Review by Danny Gaisin
Journalism 101: – “Only write about things you know”. American literary celebs Gurwitch & Kahn created a comedic insightful look at their own marriage; its pitfalls, achievements and most of all – differing interpretations. What could be more rational for Galahad Productions’ director Yo Mustafa than to recruit an actual husband/wife pair to portray the protagonists? Pudgy & Michael Quast are an inspired choice to define and depict the Kahn relationship as well as just about every marriage that lasts at least a decade. Our own included!
For about ninety intense minutes, audiences at the LAC are exposed to some tough-love realities that men and women are not only physically different; we think differently too. Our interpretations, memories and emphasis are diametric. So- an interesting sidebar is watching which sex applauds after certain bon mots or articulations. This scribe was the recipient of at least three elbow jabs after distaff points were made by Pudgy aka ‘Annabelle’.
The plot and stage set is a hopefully special tenth-anniversary dinner. She’s late, he’s horny and the two converse in three languages; girl-talk; guy-talk and monologues addressed to the audience. All thee vernaculars are deliciously presented and in many cases – too close to home to be anything but cuttingly droll. We Gaisin’s were especially thunderous over descriptives of lactose intolerance and farting!

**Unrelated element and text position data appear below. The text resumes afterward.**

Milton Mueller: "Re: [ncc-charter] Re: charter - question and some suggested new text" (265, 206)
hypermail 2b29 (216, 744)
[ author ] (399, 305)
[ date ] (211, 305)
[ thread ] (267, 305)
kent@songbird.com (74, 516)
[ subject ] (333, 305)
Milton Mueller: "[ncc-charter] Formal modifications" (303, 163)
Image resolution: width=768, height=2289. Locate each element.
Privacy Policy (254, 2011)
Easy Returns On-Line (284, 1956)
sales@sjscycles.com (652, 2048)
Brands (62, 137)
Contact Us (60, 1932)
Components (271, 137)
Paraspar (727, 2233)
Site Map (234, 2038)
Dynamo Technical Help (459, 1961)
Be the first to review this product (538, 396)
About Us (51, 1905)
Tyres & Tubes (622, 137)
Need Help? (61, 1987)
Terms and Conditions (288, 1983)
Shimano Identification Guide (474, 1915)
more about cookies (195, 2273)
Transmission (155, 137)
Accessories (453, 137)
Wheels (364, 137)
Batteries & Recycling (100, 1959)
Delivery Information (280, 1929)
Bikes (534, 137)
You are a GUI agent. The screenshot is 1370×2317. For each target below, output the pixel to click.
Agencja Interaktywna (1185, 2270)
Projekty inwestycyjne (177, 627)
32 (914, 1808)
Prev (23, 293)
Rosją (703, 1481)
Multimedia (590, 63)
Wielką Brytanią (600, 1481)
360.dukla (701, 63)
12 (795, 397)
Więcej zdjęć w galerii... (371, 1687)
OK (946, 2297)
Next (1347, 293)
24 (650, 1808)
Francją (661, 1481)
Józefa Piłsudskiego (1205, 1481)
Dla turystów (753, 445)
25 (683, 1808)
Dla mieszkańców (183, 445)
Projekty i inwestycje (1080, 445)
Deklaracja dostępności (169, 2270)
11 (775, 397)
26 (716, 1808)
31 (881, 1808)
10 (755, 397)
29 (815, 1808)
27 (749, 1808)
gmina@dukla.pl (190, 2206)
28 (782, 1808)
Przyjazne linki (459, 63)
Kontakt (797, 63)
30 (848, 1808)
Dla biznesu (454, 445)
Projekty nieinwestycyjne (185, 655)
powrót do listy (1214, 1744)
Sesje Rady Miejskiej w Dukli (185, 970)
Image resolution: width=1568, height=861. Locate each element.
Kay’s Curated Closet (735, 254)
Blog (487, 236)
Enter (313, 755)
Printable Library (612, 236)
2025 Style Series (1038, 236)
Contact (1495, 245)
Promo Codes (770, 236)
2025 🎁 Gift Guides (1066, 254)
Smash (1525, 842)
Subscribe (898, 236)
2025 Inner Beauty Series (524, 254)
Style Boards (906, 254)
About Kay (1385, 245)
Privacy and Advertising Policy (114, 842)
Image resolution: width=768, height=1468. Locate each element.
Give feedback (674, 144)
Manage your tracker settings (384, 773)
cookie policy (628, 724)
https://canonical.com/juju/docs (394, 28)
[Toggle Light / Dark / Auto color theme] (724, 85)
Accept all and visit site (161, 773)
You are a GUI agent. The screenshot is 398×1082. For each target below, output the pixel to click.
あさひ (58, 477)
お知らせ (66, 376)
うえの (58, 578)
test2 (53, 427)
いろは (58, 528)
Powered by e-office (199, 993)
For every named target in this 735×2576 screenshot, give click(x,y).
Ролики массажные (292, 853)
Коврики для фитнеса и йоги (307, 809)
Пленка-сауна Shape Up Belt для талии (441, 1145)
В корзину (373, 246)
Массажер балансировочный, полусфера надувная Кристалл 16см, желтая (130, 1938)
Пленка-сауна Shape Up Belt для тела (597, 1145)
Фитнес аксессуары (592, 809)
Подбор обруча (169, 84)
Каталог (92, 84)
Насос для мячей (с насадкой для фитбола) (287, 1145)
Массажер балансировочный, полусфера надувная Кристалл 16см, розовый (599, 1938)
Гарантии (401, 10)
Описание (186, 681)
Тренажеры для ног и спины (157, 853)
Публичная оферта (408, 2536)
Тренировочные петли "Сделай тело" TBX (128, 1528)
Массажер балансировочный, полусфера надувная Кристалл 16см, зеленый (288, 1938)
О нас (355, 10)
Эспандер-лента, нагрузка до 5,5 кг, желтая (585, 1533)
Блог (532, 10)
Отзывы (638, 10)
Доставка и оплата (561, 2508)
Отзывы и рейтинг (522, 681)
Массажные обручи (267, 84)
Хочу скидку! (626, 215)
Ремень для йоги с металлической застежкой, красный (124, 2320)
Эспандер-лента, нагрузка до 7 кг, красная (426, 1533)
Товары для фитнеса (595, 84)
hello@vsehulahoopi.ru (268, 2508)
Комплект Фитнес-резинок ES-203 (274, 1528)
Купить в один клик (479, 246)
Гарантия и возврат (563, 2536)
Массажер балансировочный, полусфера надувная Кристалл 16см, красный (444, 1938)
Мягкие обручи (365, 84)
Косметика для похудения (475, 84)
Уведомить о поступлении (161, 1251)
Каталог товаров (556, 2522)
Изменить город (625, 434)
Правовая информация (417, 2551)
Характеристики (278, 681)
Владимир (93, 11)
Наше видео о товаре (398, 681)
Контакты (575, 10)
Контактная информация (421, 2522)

Hearing ‘Annabelle’ decry her pre-marital life style of ‘Wanting to get laid; trying to get laid, and then getting rid of the lay-er” immaculately mirrored yours truly until meeting my muse.
Both Michael and Pudgy (she isn’t) capture the essence of married folks who are in love but still realize that their partners have imperfections. Showing us all the warts but never cutting too deeply demonstrates the precision of the writing plus the faultlessness of direction. The Quasts are everyone yet with the added benefit of a responsiveness and compassion that only occurs with a truly loving couple. This is theatre at its best. Audiences will find some new terms added to their personal lexicons such as ‘lie-backer’ or ‘landmines’ (those zingers that one rarely thinks of – until later.) Every couple who’ve successfully passed the infamous ‘Seven year itch’ will be touched by and enthralled by the mirror that’ You say Tomato…’ holds in front of us. This is the Canadian premiere of the play. Alas, it’s here for only three performances. Sad, it deserves a much longer run.